God didn’t say ‘and the halves shall become whole.’ You are a beautiful, complex creation of God by yourself; you don’t need another person to somehow ‘complete’ you.
Marriage is all about uniting and yet also respecting each other’s individuality; and that leads us to some strategies to resolve conflict effectively.
Here are 4 Strategies You Can Do Right Now.
Note: Many of these strategies were inspired by those in the Psychology Today article, “Marriage Problems? Here’s an 8-Step Rescue Plan.”
1. Map Out the Issues
It can be hard to address an issue that you don’t even know exists. In marital conflicts, there is rarely ever one contributing factor.
Be honest with yourselves, and together, make a list of everything you feel is wrong in your relationship. This can help both of you to understand the situation better and ensure that you’re both coming from the same place.
2. Change Perspective
Sometimes a little bit of humility is all you need to inspire a lot of change. Instead of trying to explain, over and over again, why you’re right, actually listen to your spouse and try to see it from their point of view.
Their argument may not make sense to you, but when you match it up with their situations and struggles, it can lessen the confusion quite a bit. No one is saying that you’re wrong, but if you just happen to be, the best thing to do is admit it, which ties into the next strategy.
3. Stop Pointing Fingers
As long as you keep playing the blame game with your spouse, things are never going to get better. More often than not, the problem is both of your faults. Blame is usually motivated by guilt, frustration, or denial. It can dangerous, because a little bit of bitterness can easily turn into hatred- yes, hatred.

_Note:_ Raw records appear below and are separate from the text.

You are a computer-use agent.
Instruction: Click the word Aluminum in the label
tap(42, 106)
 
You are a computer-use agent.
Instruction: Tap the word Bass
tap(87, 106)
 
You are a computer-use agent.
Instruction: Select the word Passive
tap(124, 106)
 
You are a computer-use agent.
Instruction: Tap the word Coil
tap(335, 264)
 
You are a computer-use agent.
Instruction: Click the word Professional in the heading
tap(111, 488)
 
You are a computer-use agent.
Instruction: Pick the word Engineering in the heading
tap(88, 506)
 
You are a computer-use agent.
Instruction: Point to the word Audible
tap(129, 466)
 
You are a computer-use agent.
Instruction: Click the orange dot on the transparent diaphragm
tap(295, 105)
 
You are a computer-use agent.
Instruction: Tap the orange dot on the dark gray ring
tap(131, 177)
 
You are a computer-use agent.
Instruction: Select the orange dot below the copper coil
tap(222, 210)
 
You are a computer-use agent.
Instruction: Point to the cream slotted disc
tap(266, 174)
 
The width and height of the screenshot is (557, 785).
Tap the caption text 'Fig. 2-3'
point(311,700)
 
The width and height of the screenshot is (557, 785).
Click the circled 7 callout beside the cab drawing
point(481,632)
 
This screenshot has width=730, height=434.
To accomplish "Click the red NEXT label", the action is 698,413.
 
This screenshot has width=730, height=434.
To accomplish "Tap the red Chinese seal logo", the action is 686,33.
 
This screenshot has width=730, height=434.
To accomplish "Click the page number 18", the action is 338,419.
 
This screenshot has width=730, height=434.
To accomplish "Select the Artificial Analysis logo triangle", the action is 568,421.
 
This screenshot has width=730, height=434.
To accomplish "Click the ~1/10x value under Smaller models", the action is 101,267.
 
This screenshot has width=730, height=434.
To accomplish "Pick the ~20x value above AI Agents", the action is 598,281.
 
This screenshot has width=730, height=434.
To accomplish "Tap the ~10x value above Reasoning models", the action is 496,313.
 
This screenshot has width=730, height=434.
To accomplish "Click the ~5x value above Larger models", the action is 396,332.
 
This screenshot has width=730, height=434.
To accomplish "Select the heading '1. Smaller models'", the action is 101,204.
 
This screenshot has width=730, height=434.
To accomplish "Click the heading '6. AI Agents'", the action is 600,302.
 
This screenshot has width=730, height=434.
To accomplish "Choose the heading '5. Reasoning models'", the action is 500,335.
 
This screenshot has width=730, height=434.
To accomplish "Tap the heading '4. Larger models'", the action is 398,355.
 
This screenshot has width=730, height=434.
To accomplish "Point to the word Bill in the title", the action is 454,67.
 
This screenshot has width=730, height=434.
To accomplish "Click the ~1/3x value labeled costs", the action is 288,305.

Of course you still love your spouse- hopefully-, but you no longer have the patience and love to forgive them, accept part of the blame, and move on. Blame is only a roadblock on the road to resolution.
4. Focus on the Solution- Not the Problem
The negative effects of conflict are far-reaching, and when that conflict is handled negatively, the impact that can have is immeasurable. It impacts not only the husband and wife, but also the entire family. In fact, a psychological study showed that negative marital conflict management directly encouraged behavioral problems in children.
Hebrews 11:1 says, “Now faith is the assurance of things hoped for, the conviction of things not seen.” You may not see it now, but there will be an end to the mess and the heartbreak- you just have to be willing to go outside of your comfort zone to get there.
Things aren’t going to magically fix themselves when you pass the days fighting instead of working together. Next time you catch yourself saying something negative, stop and pray instead.
Handling conflict maturely and effectively is by no means an easy undertaking. But if we’re willing to push through it, God will give us the strength and wisdom to see the argument to its end.
All the things that matter so much to us, and all the things we will turn against our loved ones for, are nothing compared to the plan God has for our lives. When we give Him all control, He will make our paths clear.
What are some common problems you see with the way couples handle conflict?